In our study, triglyceride levels were especially elevated as GI or GL increased in overweight participants in contrast to non-overweight participants. The interactive role of BMI status on this association in the current study is in accordance with previous results [5,15]. Insulin resistance has been associated with high triglyceride levels [27,28] and it has been recognized that a high level of insulin resistance is present in the obese population [29], meaning that insulin resistance may play an important role in mediating the higher triglyceride levels observed in overweight individuals with a high GI or GL.

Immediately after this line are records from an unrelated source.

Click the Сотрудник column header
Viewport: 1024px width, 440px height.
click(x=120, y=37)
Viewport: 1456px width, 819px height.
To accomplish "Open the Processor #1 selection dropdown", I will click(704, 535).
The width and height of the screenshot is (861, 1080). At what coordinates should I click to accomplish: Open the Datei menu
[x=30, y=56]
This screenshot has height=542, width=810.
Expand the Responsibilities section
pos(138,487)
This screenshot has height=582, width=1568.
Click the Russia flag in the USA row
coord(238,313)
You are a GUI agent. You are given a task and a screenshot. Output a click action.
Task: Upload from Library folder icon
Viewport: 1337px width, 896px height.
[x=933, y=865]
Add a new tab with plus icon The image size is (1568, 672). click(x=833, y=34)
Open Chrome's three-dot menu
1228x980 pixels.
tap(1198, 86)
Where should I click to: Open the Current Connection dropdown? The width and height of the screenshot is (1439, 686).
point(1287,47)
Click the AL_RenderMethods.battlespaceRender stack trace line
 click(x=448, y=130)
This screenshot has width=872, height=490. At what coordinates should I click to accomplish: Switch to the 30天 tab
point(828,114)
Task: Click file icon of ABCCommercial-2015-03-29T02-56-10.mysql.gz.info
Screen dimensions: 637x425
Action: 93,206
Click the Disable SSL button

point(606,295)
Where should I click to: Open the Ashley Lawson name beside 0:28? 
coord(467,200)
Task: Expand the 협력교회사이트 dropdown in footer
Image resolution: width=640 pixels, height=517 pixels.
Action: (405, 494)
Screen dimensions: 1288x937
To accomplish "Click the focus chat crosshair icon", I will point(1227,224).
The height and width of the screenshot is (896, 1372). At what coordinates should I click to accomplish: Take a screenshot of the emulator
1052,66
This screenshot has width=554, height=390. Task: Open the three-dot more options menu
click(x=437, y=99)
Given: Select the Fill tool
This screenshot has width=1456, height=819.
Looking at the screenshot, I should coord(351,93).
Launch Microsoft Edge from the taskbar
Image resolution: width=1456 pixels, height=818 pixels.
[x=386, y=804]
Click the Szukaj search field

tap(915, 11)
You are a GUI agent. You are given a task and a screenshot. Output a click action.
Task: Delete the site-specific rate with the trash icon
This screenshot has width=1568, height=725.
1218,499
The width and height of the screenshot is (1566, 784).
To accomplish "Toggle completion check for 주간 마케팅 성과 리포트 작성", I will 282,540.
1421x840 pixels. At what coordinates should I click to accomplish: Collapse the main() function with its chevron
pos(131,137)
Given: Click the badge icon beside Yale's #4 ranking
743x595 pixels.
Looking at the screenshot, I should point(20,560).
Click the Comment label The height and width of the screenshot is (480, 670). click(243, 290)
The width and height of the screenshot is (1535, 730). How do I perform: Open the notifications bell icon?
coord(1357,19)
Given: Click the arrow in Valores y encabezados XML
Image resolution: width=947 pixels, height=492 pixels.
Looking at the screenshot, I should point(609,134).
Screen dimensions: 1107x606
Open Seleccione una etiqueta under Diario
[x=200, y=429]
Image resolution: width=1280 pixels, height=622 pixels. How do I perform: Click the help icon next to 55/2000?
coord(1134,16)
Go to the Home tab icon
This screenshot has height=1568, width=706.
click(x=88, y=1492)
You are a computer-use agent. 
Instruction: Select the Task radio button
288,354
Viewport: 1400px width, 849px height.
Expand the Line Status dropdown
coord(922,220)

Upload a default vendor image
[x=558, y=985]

Apolipoproteins are important constituents of lipoproteins and a therapeutic target for the prevention of CHD. One molecule of Apo B binds to each lipoprotein, including LDL, and therefore it reflects lipoprotein density and is highly correlated with non-HDL cholesterol levels [30]. Only a few results have been published on the relationship between Apo B and carbohydrate intake, with one report showing that a Mediterranean-style low-GL diet lowered Apo B levels in comparison to the control group [10]. Our results demonstrating an inverse relationship between Apo B levels and carbohydrate intake may have been affected by the negative correlation between fat intake and carbohydrate intake, because the association was not apparent when we used fat-adjusted values for GI, GL, and the amount of carbohydrate intake.

The present study has some weaknesses, particularly due to the presence of strong co-linearity between fat intake and indices of carbohydrate intake. For this reason, we attempted to adjust for fat intake in the process of transforming GI, GL, and the amount of carbohydrate intake using the residual method. Doing so reversed the direction of the associations between carbohydrate indices and blood lipid parameters (Tables 4 and 5); however, a negative correlation between fat intake and indices of carbohydrate was still present. Other residual confounders may have been present in the mixed model that we used to control for familial relationships, and it was possible that the variables reflecting environmental and genetic factors were partially controlled for. Incorporating a larger population and using quantitative metrics to measure regular exercise, smoking and alcohol consumption would facilitate a more detailed analysis.

In summary, our results did not show clear associations between carbohydrate indices and levels of total cholesterol, LDL cholesterol, and HDL cholesterol. However, triglyceride levels were significantly associated with the dietary GI and GL for women, and these findings were replicated in models using fat-adjusted values. Dietary carbohydrate intake may differentially affect blood lipids depending on the type of lipid, gender, and BMI.